TrueCar is pretty much all or nothing - i.e. you can use TrueCar and get the price from the dealer. You can then negotiate and try to get that price or better than that price, but you can't do both.
For example, my price through True car was around $14,500. I think I could have negotiated hard and maybe gotten $14,200 or so, but I would have not wanted to mention TrueCar to do that - and maybe not then, TC includes the $600 doc fee, so the actual price would have been around $13,900. (But you can't walk in and say "I contacted you through TrueCar and they said $14,500, but I want to pay $300 less than that."
Truecar gives you prices from three dealers - it almost always makes sense to take the lowest TrueCar estimate, unless there is some outside reason not to (lowest price is 75 miles away, Dealer B is $100 more but has lifetime oil changes, etc.).
But you don't always get the SAME three dealers - for example, I got quotes from three dealers. Then I went into the dealer and they needed the certificates, so they had me do a new request - which had one of the previous dealers (not them) and two new ones. If I had requested certificates twice before-hand, I would have had 5 dealers to choose from (wouldn't have changed my deal or choice, but ...)
You have to somewhat play with the options a bit ...
When I went into TrueCar, I requested the popular package with floor mats - which was around $14,450 on TrueCar. The car I actually got was around $14,700, but had $220 in options - floor mats, cargo tray, cargo net, and rear seat cupholders. Hint - either find a car on the lot and jot down the options, or many dealers will have a copy of the window sticker uploaded. Put those options in TrueCar and you will be closer to the final price.
Finally - I learned a bit from a co-worker's experience. The dealer I went with had the lowest price on TrueCar, but was about $1000 higher than the TrueCar price on their own website. Another dealer was around $300 higher than the TrueCar price on the dealer's website and $600 less than the dealer I went with.
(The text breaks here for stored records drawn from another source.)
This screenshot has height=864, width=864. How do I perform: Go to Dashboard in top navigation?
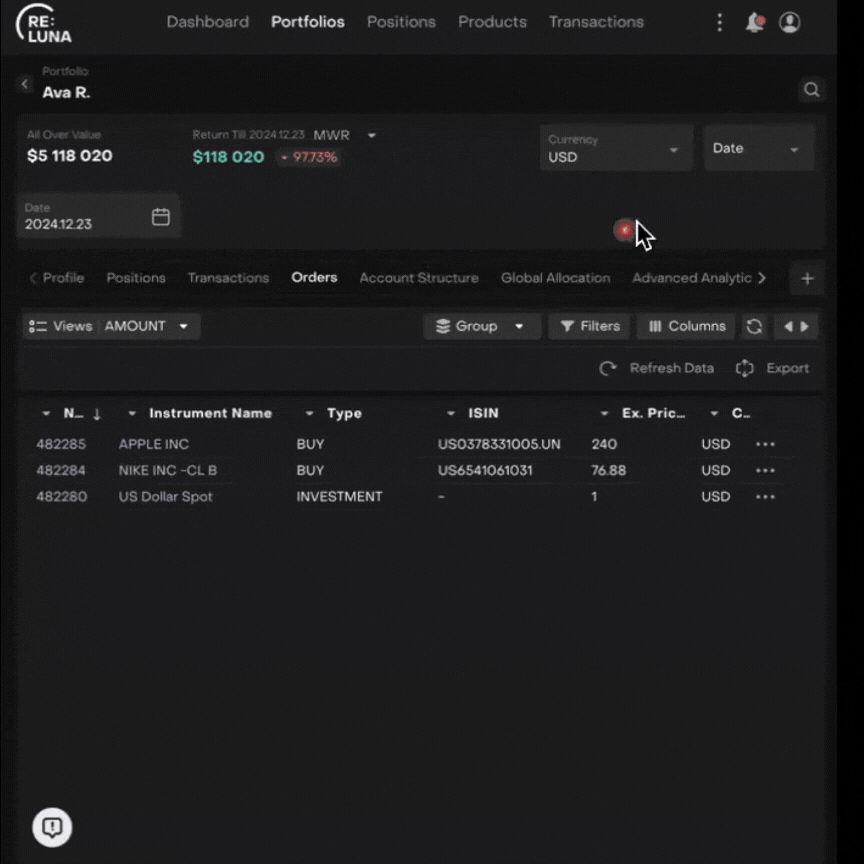tap(207, 22)
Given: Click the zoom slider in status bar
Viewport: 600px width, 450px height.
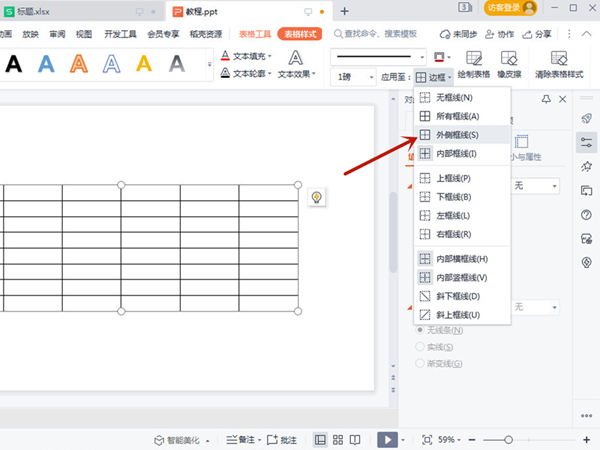Looking at the screenshot, I should [x=508, y=439].
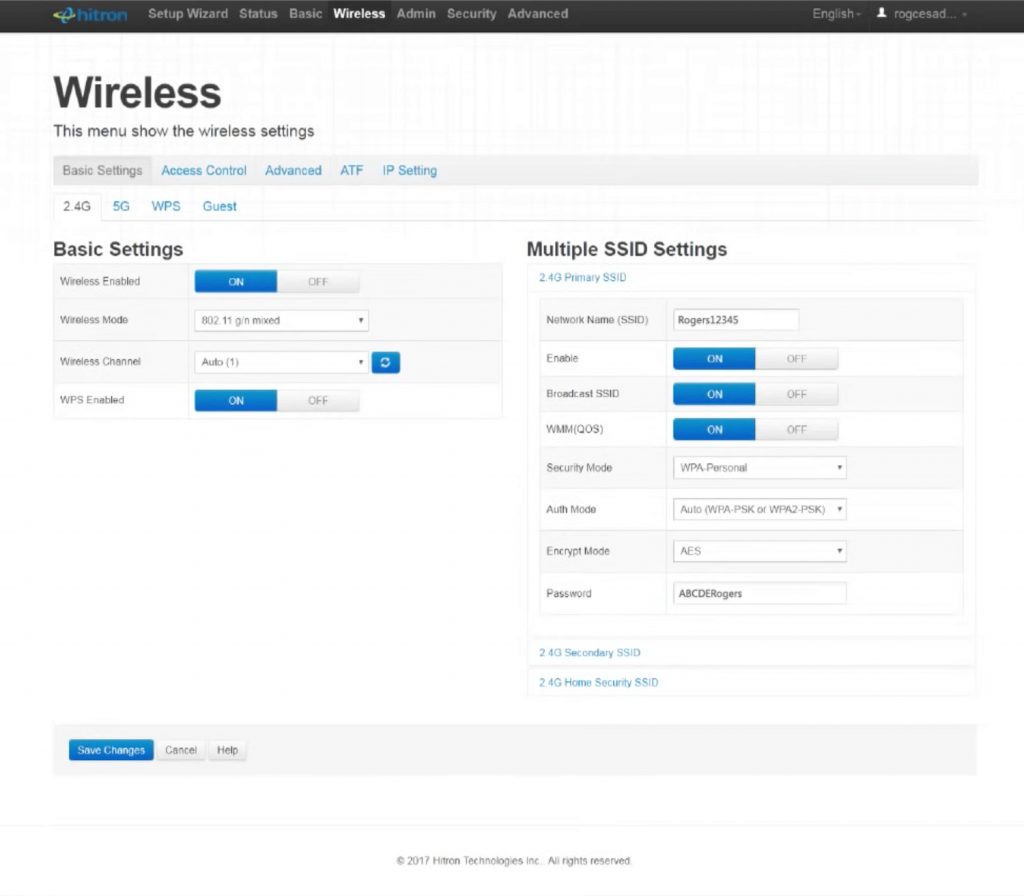Open the Wireless Mode dropdown
Image resolution: width=1024 pixels, height=896 pixels.
tap(280, 321)
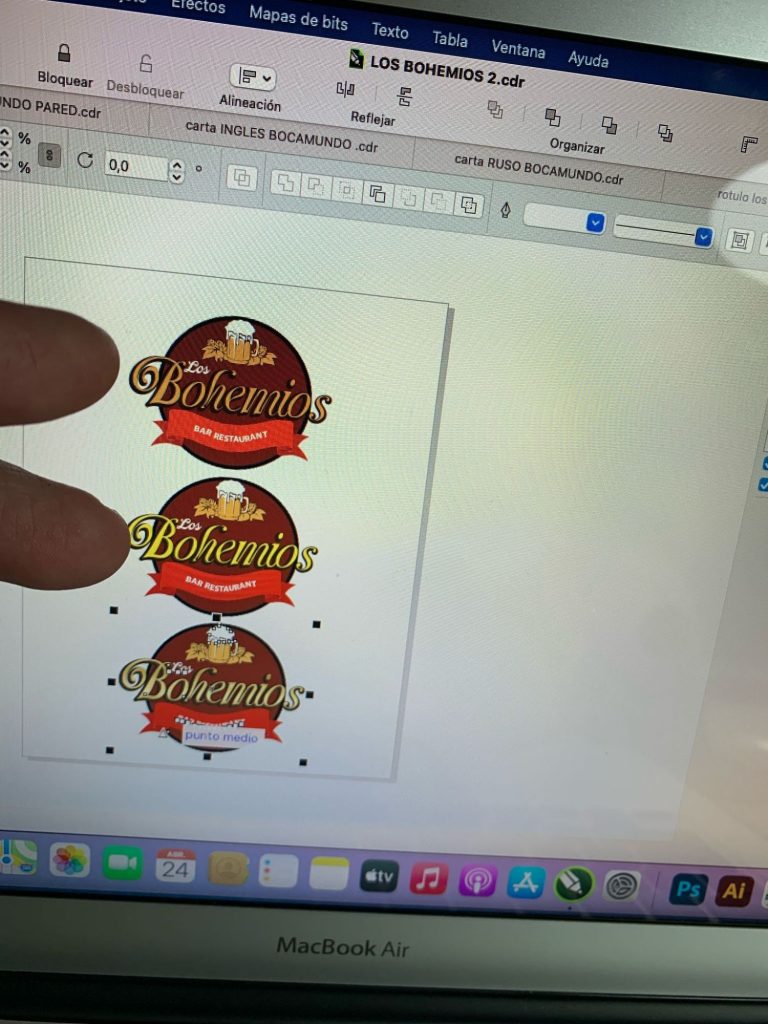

However - when I looked at the cars on the dealers lot, most of them had window tint, most of them had paint sealant, most of them had pin-striping, most of them had N2 tires, most of them had lock lugs on the hubcaps. There wasn't an additional sticker for those items. What that usually means is they will price the car $1000 more than the advertised price, and with work, you can buy it for the price they initially said. If you want window tint, etc, it isn't a bad idea, but otherwise it can be.